There were no functioning phone numbers publicly listed under Torres’ name or the names of his family members Tuesday evening.
Court documents cite Torres as living in the 900 block of Saratoga Parkway, Sleepy Hollow, where the situation occurred Monday.
Sleepy Hollow Police Chief James Linane has said a suspect entered a home in that area through an unlocked front door before allegedly sexually assaulting and stabbing a 19-year-old woman. The woman’s 17-year-old brother, who came to his sister’s defense, also was stabbed. Both escaped the house and notified neighbors.
After stabbing the teenagers, the suspect fled the home and went into a neighboring house, where he threatened two other people with the knives, Linane said. It was one of at least six scenes police investigated Monday afternoon, Linane said.
Torres had been out on parole since Oct. 19, 2018, after serving time during a prison sentence for throwing a Molotov cocktail into a crowded Algonquin grocery store in 2011, according to the Illinois Department of Corrections.
In 2014, Torres pleaded guilty but mentally ill to attempted aggravated arson. He was sentenced to 15 years in prison in connection with the incident at Joe Caputo and Sons Fruit Market, where Torres formerly was employed.

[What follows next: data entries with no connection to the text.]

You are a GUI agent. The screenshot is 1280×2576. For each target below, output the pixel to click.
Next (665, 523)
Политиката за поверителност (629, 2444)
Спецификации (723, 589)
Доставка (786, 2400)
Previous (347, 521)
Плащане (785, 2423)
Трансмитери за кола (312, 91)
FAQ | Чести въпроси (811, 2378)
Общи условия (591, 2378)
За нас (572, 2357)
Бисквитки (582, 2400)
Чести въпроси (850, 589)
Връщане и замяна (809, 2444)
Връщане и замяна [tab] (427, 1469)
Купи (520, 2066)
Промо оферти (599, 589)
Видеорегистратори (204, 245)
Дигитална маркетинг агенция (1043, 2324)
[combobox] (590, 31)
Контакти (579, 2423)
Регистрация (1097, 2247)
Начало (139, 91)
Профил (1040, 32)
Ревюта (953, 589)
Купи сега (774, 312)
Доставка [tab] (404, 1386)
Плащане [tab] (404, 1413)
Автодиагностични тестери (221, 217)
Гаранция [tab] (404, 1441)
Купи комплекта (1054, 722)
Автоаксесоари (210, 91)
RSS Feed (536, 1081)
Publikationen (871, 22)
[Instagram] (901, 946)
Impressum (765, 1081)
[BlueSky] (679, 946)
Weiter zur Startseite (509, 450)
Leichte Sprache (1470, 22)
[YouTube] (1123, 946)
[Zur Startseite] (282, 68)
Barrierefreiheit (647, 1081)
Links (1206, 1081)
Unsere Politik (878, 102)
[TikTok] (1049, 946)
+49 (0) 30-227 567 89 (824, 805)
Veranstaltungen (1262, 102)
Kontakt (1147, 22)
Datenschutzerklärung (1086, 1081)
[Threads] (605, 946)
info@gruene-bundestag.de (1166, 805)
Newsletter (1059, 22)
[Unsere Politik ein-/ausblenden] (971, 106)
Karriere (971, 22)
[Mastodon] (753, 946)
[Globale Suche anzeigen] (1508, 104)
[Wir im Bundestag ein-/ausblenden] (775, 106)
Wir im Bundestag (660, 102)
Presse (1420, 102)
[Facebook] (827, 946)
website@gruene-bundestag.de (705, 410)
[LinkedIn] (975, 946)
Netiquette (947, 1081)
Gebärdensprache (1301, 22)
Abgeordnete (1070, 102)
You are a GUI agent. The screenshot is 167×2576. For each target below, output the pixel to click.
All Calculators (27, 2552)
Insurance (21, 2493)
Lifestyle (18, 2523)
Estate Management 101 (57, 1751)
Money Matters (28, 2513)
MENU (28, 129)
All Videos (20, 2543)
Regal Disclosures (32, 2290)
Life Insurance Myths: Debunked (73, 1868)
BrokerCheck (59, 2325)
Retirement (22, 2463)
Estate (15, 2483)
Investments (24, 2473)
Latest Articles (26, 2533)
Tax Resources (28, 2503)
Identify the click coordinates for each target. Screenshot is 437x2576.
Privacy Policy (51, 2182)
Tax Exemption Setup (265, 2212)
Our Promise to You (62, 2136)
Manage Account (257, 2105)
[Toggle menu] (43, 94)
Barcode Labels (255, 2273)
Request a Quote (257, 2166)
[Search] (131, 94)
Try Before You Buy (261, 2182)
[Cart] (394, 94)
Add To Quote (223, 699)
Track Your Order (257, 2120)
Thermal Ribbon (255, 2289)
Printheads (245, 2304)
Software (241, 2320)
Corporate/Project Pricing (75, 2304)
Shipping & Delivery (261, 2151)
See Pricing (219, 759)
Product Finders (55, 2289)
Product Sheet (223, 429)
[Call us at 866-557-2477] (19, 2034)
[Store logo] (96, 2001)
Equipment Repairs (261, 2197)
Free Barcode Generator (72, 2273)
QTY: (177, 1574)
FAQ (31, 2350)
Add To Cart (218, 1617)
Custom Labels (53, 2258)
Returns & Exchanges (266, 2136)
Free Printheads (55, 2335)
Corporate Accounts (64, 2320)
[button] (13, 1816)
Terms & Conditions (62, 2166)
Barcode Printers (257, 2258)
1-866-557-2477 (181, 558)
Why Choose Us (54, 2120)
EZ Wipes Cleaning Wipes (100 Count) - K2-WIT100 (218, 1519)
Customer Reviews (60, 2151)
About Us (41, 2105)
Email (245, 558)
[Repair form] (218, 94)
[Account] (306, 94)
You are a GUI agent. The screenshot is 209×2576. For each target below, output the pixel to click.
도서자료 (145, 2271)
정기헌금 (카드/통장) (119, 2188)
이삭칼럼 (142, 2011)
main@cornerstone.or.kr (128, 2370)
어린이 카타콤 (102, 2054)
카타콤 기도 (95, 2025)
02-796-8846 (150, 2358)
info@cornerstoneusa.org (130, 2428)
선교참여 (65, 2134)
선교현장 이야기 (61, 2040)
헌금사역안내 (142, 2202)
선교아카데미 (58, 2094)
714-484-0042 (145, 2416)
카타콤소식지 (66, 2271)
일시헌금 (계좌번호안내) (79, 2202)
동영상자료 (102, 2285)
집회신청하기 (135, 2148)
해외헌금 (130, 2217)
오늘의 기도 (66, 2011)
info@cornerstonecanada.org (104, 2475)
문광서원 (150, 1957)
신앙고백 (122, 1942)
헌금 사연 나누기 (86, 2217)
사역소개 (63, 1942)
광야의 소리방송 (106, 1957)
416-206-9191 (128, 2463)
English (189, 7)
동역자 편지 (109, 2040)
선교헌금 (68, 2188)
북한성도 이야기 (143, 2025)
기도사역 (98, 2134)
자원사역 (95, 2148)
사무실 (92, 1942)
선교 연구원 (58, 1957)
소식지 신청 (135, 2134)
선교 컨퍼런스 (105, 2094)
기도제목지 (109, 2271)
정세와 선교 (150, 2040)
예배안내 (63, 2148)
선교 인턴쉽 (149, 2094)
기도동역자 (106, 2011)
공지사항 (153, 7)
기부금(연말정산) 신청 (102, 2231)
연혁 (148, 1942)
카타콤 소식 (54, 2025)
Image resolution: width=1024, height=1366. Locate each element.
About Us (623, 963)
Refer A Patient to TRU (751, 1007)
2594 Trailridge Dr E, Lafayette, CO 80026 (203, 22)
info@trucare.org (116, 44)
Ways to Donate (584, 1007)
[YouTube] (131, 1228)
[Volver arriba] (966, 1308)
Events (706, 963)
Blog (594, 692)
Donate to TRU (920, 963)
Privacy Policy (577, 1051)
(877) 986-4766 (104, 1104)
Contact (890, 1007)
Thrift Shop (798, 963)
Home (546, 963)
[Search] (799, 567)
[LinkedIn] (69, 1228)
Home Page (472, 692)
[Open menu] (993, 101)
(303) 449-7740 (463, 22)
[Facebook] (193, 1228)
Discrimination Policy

He was only required to serve 50% of the sentence, however, and received credit for more than two years he’d already spent awaiting trial at the McHenry County Jail on a $2 million bond.
After Torres threw a lit incendiary device, customers – including an off-duty Carpentersville police officer – chased him out of Joe Caputo and Sons Fruit Market and detained him in the parking lot until police arrived, authorities have said. No one was seriously injured.
Torres had been fired from or quit the grocery store about a month before the Aug. 21, 2011, incident, prosecutors said at the time.
Before Torres accepted the plea deal in the 2011 arson case, attorneys had him evaluated by a mental health professional to determine whether he was fit to stand trial.
A psychologist’s report found that Torres was mentally ill when he threw the lit glass bottle filled with flammable liquid toward shoppers and store employees.
Prosecutors said at the time that everyone involved agreed Torres acted, in part, because of mental illness. The judge determined, however, that Torres was psychologically competent enough to stand trial.
William Bligh, Torres’ special public defender in the 2011 case, asked for funds to have Torres evaluated by a second psychologist, and the judge granted that request.
The case was continued several times for a status on the new evaluation. Attorneys ultimately agreed to stipulate to the findings of the original mental health evaluation, and Torres accepted the state’s plea deal. He served his sentence at Jacksonville Correctional Center, although it wasn’t immediately clear if he received mental health treatment during his stay.
When a person is sentenced to prison, they are first taken to an Illinois Department of Corrections “receiving center,” before a decision is made in regard to their placement.
Receiving centers have their own screening procedures, which can include mental health evaluations, Jacksonville Correctional Center Warden Randy Plunk said.
Plunk said he did not have access to files that would show whether Torres received mental health treatment at the prison.